[DATASET CONTENT — start]
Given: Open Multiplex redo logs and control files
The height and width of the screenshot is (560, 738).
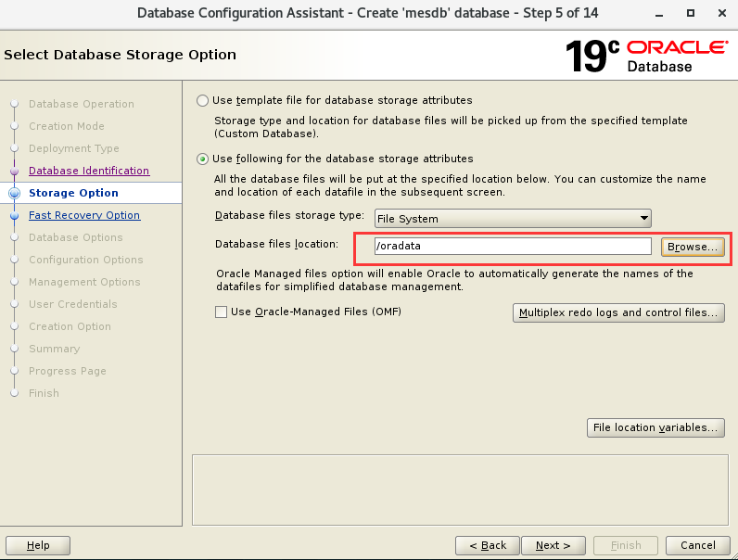Looking at the screenshot, I should 618,312.
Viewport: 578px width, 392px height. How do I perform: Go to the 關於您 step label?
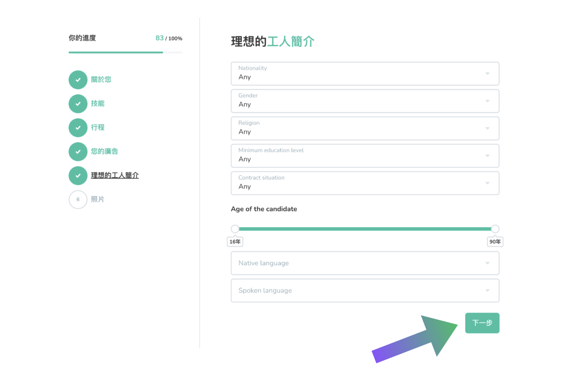point(101,79)
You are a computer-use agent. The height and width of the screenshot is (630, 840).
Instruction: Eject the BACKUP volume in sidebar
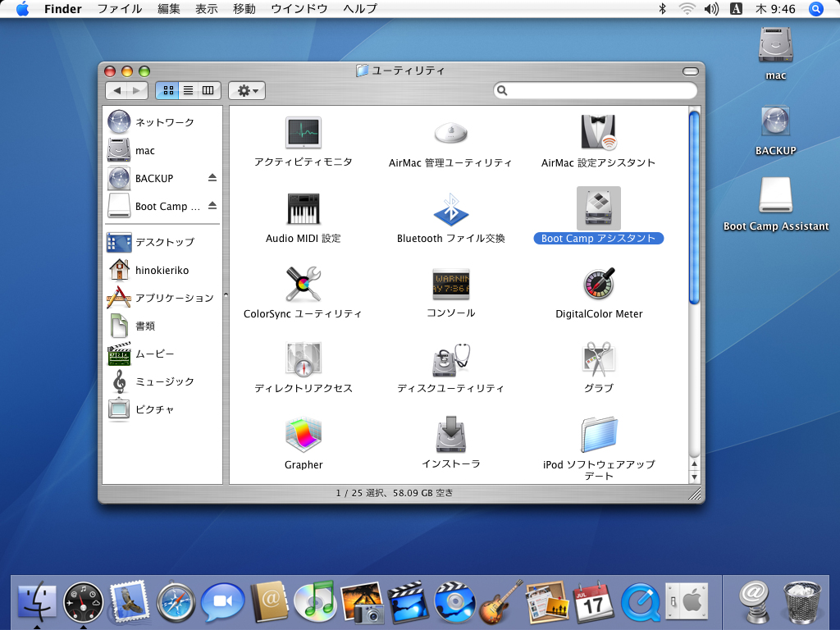[212, 178]
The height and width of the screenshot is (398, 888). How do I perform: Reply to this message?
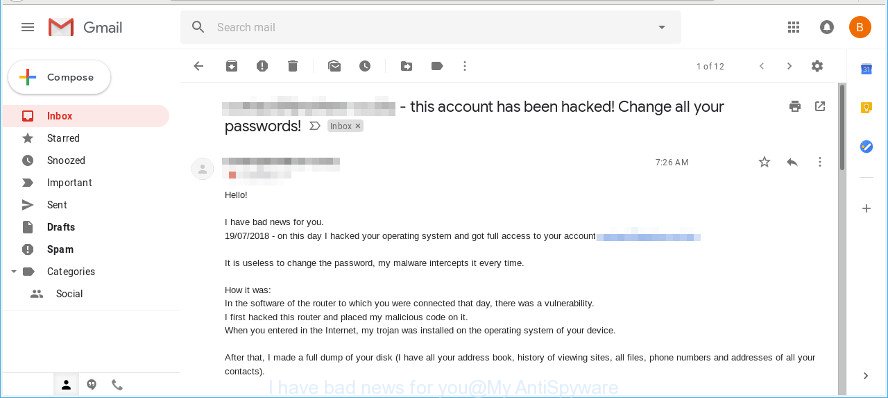click(x=792, y=162)
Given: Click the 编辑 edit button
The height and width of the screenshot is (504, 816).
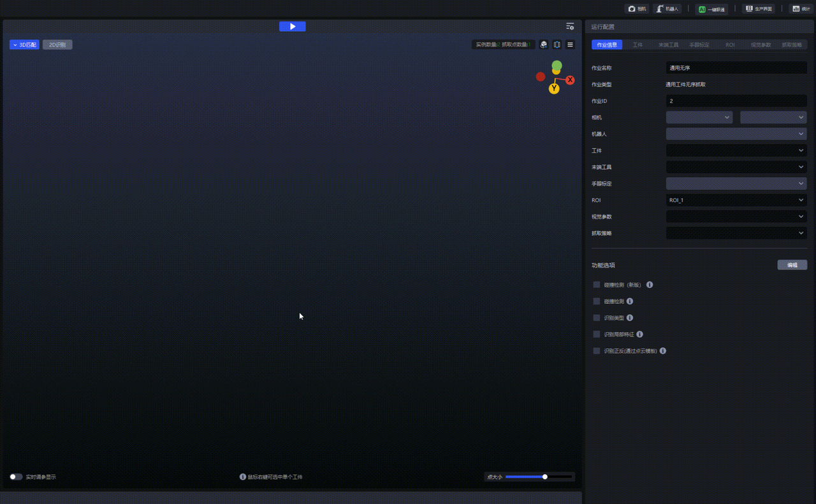Looking at the screenshot, I should pos(792,265).
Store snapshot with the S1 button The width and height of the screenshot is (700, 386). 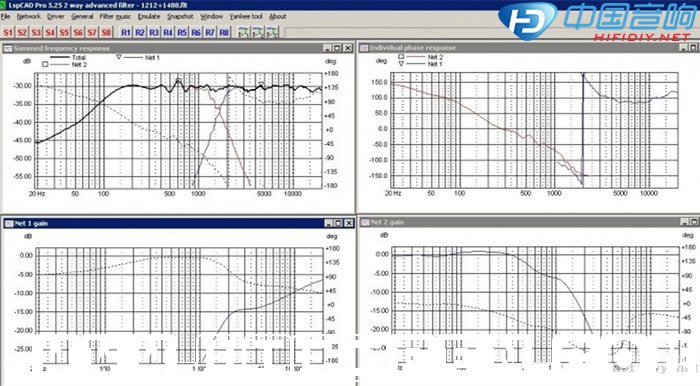(x=8, y=33)
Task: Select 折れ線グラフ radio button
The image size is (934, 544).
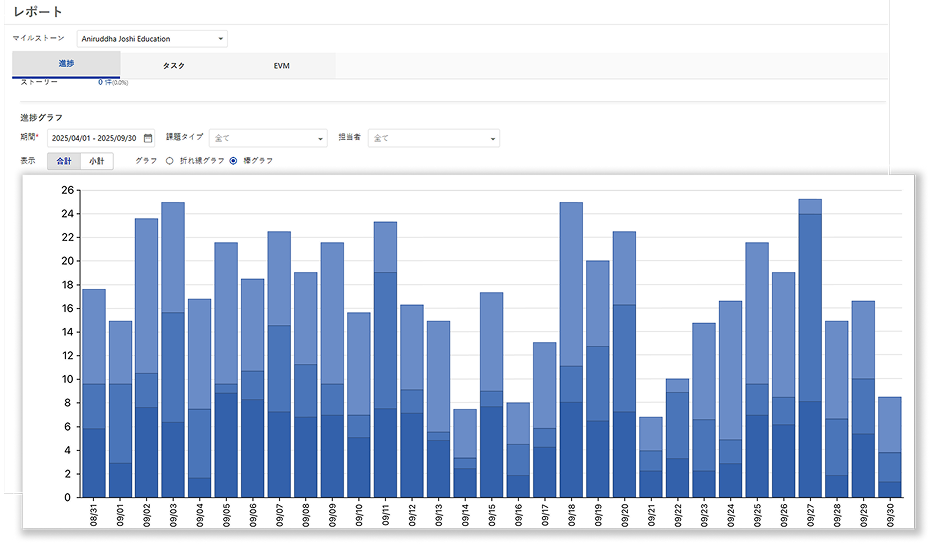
[DATASET CONTENT — finish]
# YOUR INSTRUCTIONS:
Work through the records above. Copy every line with the string "Given".

# SOLUTION TO THE EXERCISE:
Given: Open Multiplex redo logs and control files
Given: Click the 编辑 edit button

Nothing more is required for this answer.